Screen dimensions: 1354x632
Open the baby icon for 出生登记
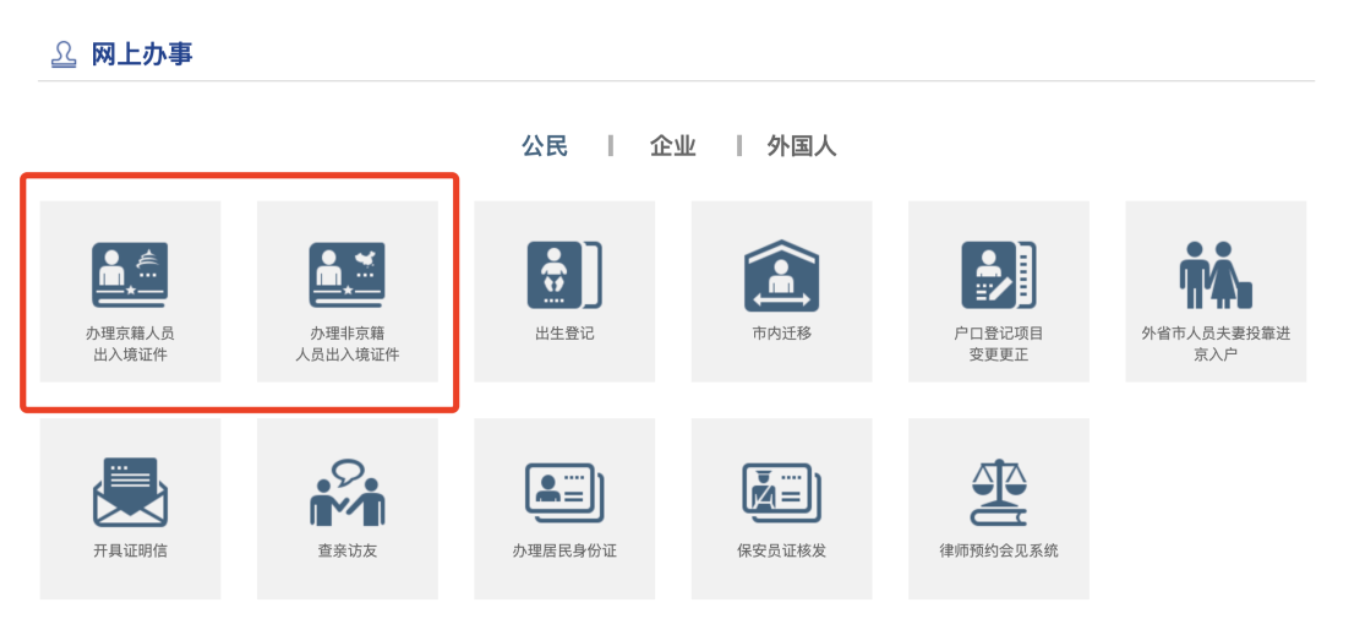(564, 275)
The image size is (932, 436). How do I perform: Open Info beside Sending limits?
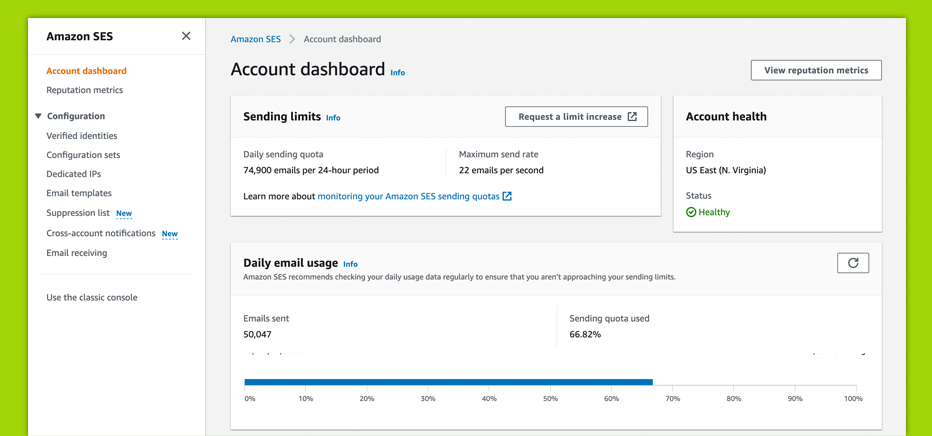tap(333, 118)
* * * * *
» **Task description**: Return the full listing above exactly as written, and omit the pictures.

» **Answer to the exercise**:
Screen dimensions: 1354x632
Open the baby icon for 出生登记
(564, 275)
The image size is (932, 436). How do I perform: Open Info beside Sending limits?
tap(333, 118)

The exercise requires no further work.